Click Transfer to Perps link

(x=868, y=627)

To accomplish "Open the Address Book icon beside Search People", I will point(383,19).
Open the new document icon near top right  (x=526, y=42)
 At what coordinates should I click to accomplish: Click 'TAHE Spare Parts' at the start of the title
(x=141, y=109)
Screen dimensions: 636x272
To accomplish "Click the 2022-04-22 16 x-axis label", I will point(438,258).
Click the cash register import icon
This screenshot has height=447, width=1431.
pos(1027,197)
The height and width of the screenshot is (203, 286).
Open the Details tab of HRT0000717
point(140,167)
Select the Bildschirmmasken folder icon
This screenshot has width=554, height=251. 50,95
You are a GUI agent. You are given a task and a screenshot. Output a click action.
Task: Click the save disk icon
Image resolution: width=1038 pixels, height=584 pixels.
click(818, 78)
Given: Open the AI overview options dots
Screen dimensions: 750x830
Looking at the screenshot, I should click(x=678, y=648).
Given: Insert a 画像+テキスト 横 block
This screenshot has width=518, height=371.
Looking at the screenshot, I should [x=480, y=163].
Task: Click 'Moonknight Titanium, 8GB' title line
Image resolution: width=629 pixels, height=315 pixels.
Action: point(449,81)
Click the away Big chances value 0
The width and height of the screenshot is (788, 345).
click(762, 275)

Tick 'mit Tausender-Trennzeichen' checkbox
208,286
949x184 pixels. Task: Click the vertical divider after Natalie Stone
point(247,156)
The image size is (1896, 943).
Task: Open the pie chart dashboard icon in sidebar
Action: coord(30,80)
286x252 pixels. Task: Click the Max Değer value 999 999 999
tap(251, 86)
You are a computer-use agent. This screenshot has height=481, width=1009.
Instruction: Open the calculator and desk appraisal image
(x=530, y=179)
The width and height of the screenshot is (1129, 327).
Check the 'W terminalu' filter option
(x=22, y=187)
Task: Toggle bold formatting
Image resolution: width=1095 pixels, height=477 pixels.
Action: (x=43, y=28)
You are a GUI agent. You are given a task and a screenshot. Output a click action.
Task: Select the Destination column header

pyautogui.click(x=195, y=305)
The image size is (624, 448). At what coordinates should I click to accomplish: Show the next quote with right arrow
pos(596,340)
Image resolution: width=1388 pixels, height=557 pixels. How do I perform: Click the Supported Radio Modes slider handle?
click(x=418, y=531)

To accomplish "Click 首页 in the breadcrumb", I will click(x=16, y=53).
....................
Your instructions: Your task is to return all of the material exactly.

Answer space:
Click Transfer to Perps link

(x=868, y=627)

To accomplish "Open the Address Book icon beside Search People", I will point(383,19).
Open the new document icon near top right  (x=526, y=42)
 At what coordinates should I click to accomplish: Click 'TAHE Spare Parts' at the start of the title
(x=141, y=109)
Screen dimensions: 636x272
To accomplish "Click the 2022-04-22 16 x-axis label", I will point(438,258).
Click the cash register import icon
This screenshot has height=447, width=1431.
pos(1027,197)
The height and width of the screenshot is (203, 286).
Open the Details tab of HRT0000717
point(140,167)
Select the Bildschirmmasken folder icon
This screenshot has width=554, height=251. 50,95
You are a GUI agent. You are given a task and a screenshot. Output a click action.
Task: Click the save disk icon
Image resolution: width=1038 pixels, height=584 pixels.
click(818, 78)
Given: Open the AI overview options dots
Screen dimensions: 750x830
Looking at the screenshot, I should click(x=678, y=648).
Given: Insert a 画像+テキスト 横 block
This screenshot has width=518, height=371.
Looking at the screenshot, I should [x=480, y=163].
Task: Click 'Moonknight Titanium, 8GB' title line
Image resolution: width=629 pixels, height=315 pixels.
Action: point(449,81)
Click the away Big chances value 0
The width and height of the screenshot is (788, 345).
click(762, 275)

Tick 'mit Tausender-Trennzeichen' checkbox
208,286
949x184 pixels. Task: Click the vertical divider after Natalie Stone
point(247,156)
The image size is (1896, 943).
Task: Open the pie chart dashboard icon in sidebar
Action: coord(30,80)
286x252 pixels. Task: Click the Max Değer value 999 999 999
tap(251, 86)
You are a computer-use agent. This screenshot has height=481, width=1009.
Instruction: Open the calculator and desk appraisal image
(x=530, y=179)
The width and height of the screenshot is (1129, 327).
Check the 'W terminalu' filter option
(x=22, y=187)
Task: Toggle bold formatting
Image resolution: width=1095 pixels, height=477 pixels.
Action: (x=43, y=28)
You are a GUI agent. You are given a task and a screenshot. Output a click action.
Task: Select the Destination column header

pyautogui.click(x=195, y=305)
The image size is (624, 448). At what coordinates should I click to accomplish: Show the next quote with right arrow
pos(596,340)
Image resolution: width=1388 pixels, height=557 pixels. How do I perform: Click the Supported Radio Modes slider handle?
click(x=418, y=531)

To accomplish "Click 首页 in the breadcrumb", I will click(x=16, y=53).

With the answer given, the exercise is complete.